Robert Crumb: Thought Criminal!

Pro-censorship Fundamentalists have now set their rifle sights on the "thought crimes" of artist Robert Crumb. What follow are choice excerpts from Brian Doherty's REASON MAGAZINE article (available in the May 2019 issue) entitled "Cancel Culture Comes for Counterculture Comics":

[E]vents in the comics world last year served notice that the social-justice re-evaluation currently sweeping comedy, film, and literature has arrived at the doorstep of free-thinking comics. In September, at the Small Press Expo's Ignatz Awards ceremony in Bethesda, Maryland, Crumb's successor generation of alt artists let the 75-year-old have it with both barrels. 
While presenting the award for Outstanding Artist, the cartoonist Ben Passmore, who is black, asserted that "comics is changing…and it's not an accident." He lamented the continued industry presence of "creeps" and "apologists," then called out the godfather [Robert Crumb] by name: "Shit's not going to change on its own. You gotta keep on being annoying about it.…A while ago someone like R. Crumb would be 'Outstanding.'"
The room erupted with both "ooohs" and booing. "A little while ago there'd be no boos," Passmore responded. "I wouldn't be up here, real talk, and yo—fuck that dude." The crowd burst into applause.
The brief against Crumb is both specific to his famous idiosyncrasies and generally familiar to our modern culture of outrage archeology. His art has trafficked in crude racial and anti-Semitic stereotypes, expressed an open sense of misogyny, and included depictions of incest and rape.

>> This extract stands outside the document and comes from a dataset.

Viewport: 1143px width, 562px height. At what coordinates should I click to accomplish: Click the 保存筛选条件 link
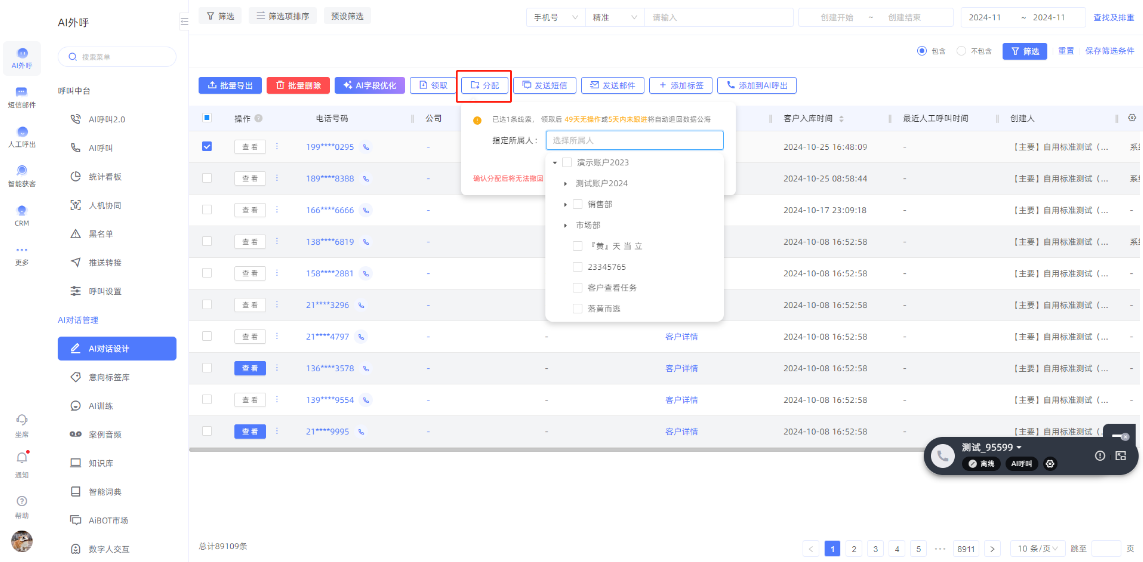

Crumb's comics are "seriously problematic because of the pain and harm caused by perpetuating images of racial stereotypes and sexual violence," the Massachusetts Independent Comics Expo (MICE) explained last year when removing Crumb's name from one of its exhibit rooms.
Such talk alarms Gary Groth, co-founder of Fantagraphics, the premiere American publisher of quality adult comics, including a 17-volume series of The Complete Crumb Comics. "The spontaneity and vehemence" of the backlash, Groth says, "surprised me—and I guess what also disheartened me was, I'm pretty sure the vast majority of people booing Crumb are not familiar with his work.…This visceral dislike of him has no basis in understanding who Crumb is, his place in comics history, his contribution to the form."
Key to the misunderstanding is Crumb's willingness to probe human darkness, including his own, and his sheer maniacal delight in transgression. (Crumb's own explanation for one of his more notorious incest-related strips was, "I was just being a punk.") The Ignatz Awards crowd, Groth worries, "will not tolerate that kind of expression, and I think that's disturbing. Cartooning has a long history of being transgressive and controversial and pushing boundaries, and now we have a generation very much opposed to that, who want to censure fellow artists from doing work they don't approve of—even though they are able to do what they are doing and want to do precisely because of trailblazing on the part of artists they now abominate."